Um estudo internacional liderado por pesquisadores da Embrapa e publicado na revista Science revela o papel central dos povos indígenas na disseminação da mandioca nas Américas. A pesquisa analisou 573 genomas da planta. E mostrou que práticas tradicionais, como a troca de mudas entre aldeias e a seleção de variedades espontâneas, foram responsáveis por garantir a diversidade genética da cultura ao longo dos séculos.
Segundo os cientistas, a mandioca (Manihot esculenta), domesticada há mais de seis mil anos na região sul da Amazônia — área que abrange atualmente partes do Acre e Rondônia —, foi amplamente difundida no continente muito antes da chegada dos colonizadores europeus. Os dados indicam que essa dispersão não ocorreu ao acaso, mas foi resultado direto das práticas agrícolas e culturais dos povos indígenas.

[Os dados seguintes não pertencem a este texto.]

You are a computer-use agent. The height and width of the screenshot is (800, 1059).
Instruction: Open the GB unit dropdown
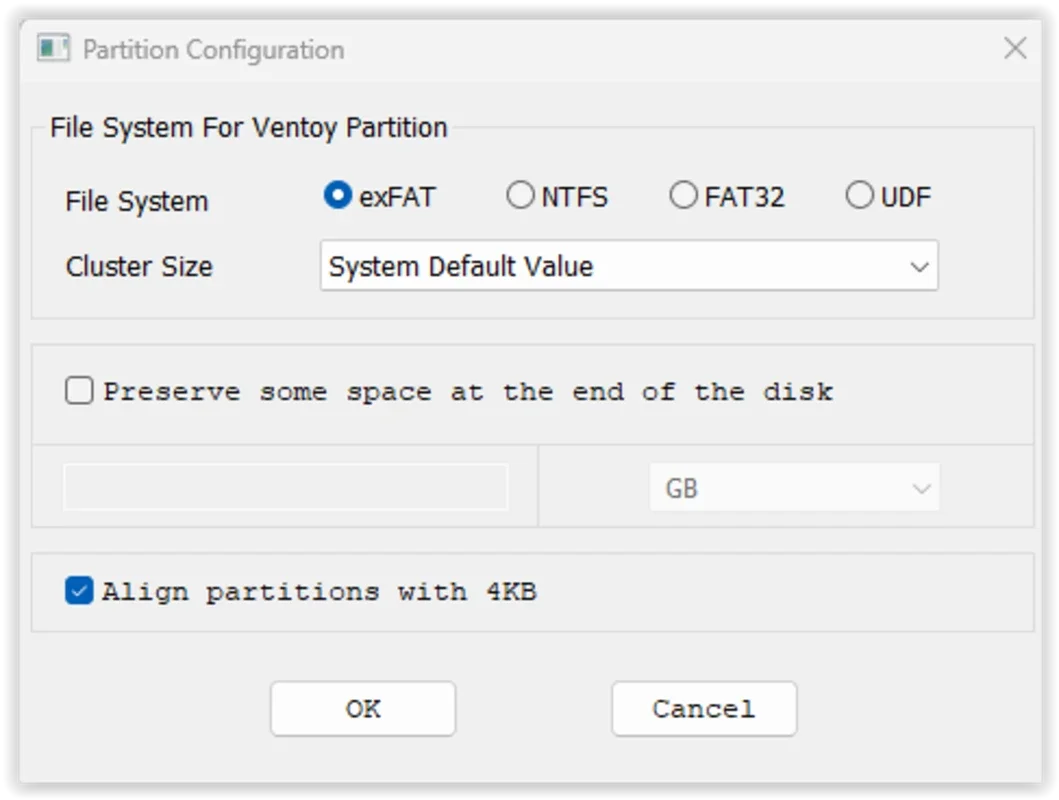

Diversidade genética surpreendente para uma planta clonada
Embora a mandioca seja reproduzida por clonagem, ou seja, por pedaços do caule chamados manivas, a pesquisa revelou uma diversidade genética elevada entre as variedades. Essa diversidade está relacionada ao alto grau de heterozigosidade — variações entre os pares de genes — mesmo em clones. Segundo os pesquisadores, esse fenômeno funciona como um “seguro genético”. Que protege a planta contra mutações prejudiciais e permitindo maior resistência a pragas, doenças e mudanças climáticas.
O pesquisador Fábio Freitas, da Embrapa Recursos Genéticos e Biotecnologia, destaca que os cientistas analisaram amostras de diferentes períodos históricos e regiões geográficas. Isso inclui variedades cultivadas atualmente, exsicatas de herbários, materiais arqueológicos com até 2 mil anos e espécies silvestres do gênero Manihot.
Tradições indígenas contribuem para o melhoramento genético da mandioca
Um exemplo emblemático citado no estudo é o ritual Casa de Kukurro, realizado pelo povo Waurá, no Território Indígena do Xingu, no estado do Mato Grosso. A prática envolve o agrupamento de variedades de mandioca em dois montes separados, estimulando cruzamentos espontâneos por sementes e gerando novas variedades. Após avaliação, essas plantas podem ser incorporadas às lavouras tradicionais da aldeia.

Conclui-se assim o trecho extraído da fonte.